2011: remote -> us.fatehi:schemacrawler-archetype-plugin-dbconnector (-)
2012: remote -> us.fatehi:schemacrawler-archetype-plugin-lint (-)
Choose a number or apply filter (format: [groupId:]artifactId, case sensitive contains): 1095:

大抵のなにが何だかわからないが、とりあえず今回はデフォルトの 1095 を使うこととする。 ちなみに 1095 は An archetype which contains a sample Maven project. とのことで、サンプルプロジェクトらしい。

デフォルトのままで良いのでそのまま Enter キーを押すと、次にバージョンが聞かれる

Choose org.apache.maven.archetypes:maven-archetype-quickstart version:
1: 1.0-alpha-1
2: 1.0-alpha-2
3: 1.0-alpha-3
4: 1.0-alpha-4
5: 1.0
6: 1.1
Choose a number: 6:

これもそのままで良いので Enter キーを押す。 すると、次に groupId が聞かれる。 groupId はプロジェクトを一意に識別する名前だ。 例えば、example.com というグループで alice というプロジェクトを行なっているなら com.example.alice を入れる。 groupId の次は artifactId だ。これはプロジェクトの成果物を表す名前で、JAR や WAR, EAR ファイルの名前に使われる。 その次は現在のバージョン入力が求められる。これはデフォルトのままで良い。 そして package 名が求められる。ここも基本的にはデフォルトのままでよい。

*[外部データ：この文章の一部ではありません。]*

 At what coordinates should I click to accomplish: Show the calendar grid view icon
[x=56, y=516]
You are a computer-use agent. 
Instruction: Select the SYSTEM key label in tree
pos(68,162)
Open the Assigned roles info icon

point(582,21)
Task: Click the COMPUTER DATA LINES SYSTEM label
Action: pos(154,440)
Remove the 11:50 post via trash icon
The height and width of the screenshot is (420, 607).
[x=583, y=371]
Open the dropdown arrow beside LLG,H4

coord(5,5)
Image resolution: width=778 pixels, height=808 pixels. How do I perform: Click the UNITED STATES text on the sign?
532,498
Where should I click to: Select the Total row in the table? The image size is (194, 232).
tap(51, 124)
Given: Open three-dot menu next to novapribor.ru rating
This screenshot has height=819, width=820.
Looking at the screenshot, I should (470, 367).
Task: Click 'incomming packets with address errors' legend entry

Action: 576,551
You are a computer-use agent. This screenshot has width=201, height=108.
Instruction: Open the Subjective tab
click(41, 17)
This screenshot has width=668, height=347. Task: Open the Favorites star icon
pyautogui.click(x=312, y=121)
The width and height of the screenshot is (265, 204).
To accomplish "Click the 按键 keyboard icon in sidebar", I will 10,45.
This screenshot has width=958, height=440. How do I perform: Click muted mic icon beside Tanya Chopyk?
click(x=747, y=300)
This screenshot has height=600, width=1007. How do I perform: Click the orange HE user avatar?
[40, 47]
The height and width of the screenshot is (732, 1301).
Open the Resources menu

Define value for property 'groupId': com.example.alice
Define value for property 'artifactId': hello
Define value for property 'version' 1.0-SNAPSHOT: :
Define value for property 'package' com.example.alice: :

ここまで入力すると、最後に確認が表示される。OKなら Y を入力する。

Confirm properties configuration:
groupId: com.example.alice
artifactId: hello
version: 1.0-SNAPSHOT
package: com.example.alice
 Y: :

ここまでの入力が終わったら自動的にプロジェクトが作られる。

% tree
.
└── hello
    ├── pom.xml
    └── src
        ├── main
        │   └── java
        │       └── com
        │           └── example
        │               └── alice
        │                   └── App.java
        └── test
            └── java
                └── com
                    └── example
                        └── alice
                            └── AppTest.java

12 directories, 3 files

さて、プロジェクトディレクトリに移動して、コンパイルをしてみよう。 デフォルトで、上の方に示した goal, phase が全て定義済みとなっているが、よく使うのはこの辺りのコマンドだ。

| mvn compile | Java のコードをコンパイルして target ディレクトリに配置する | | mvn test | 単体テストを実行する | | mvn package | パッケージを生成して target ディレクトリに配置する | | mvn install | 作成されたパッケージをローカルリポジトリにインストールする。これにより、ローカル内の他のプロジェクトから参照可能になる。 | | mvn deploy | 作成されたパッケージをリモートリポジトリに配置する。これにより、登録されたリモートリポジトリへのアクセス権がある他の開発者が参照可能になる。 | | mvn clean | compile, test, package, などで生成された成果物を削除する | | mvn javadoc:javadoc | Javadoc を生成する |

早速、パッケージを作成し、実行してみよう。上にも示した通り、パッケージの作成は mvn package から行う。

$ cd hello
$ mvn package

こんな風に、作成に成功した風なメッセージが出れば OK だ。

[INFO] ------------------------------------------------------------------------
[INFO] BUILD SUCCESS
[INFO] ------------------------------------------------------------------------
[INFO] Total time: 1.977 s
[INFO] Finished at: 2017-12-12T17:36:01+09:00
[INFO] Final Memory: 18M/307M
[INFO] ------------------------------------------------------------------------

作成できたパッケージは、 java コマンドから実行できる。-cp オプションで、classpath をパッケージから読み込み、 今回作成したアプリのメインクラスである com.example.alice.App を指定してやれば実行結果が見られるはずだ。

$ java -cp target/hello-1.0-SNAPSHOT.jar com.example.alice.App
Hello, World.

どうだろう。これで何となく Maven の世界観が分かったと思う。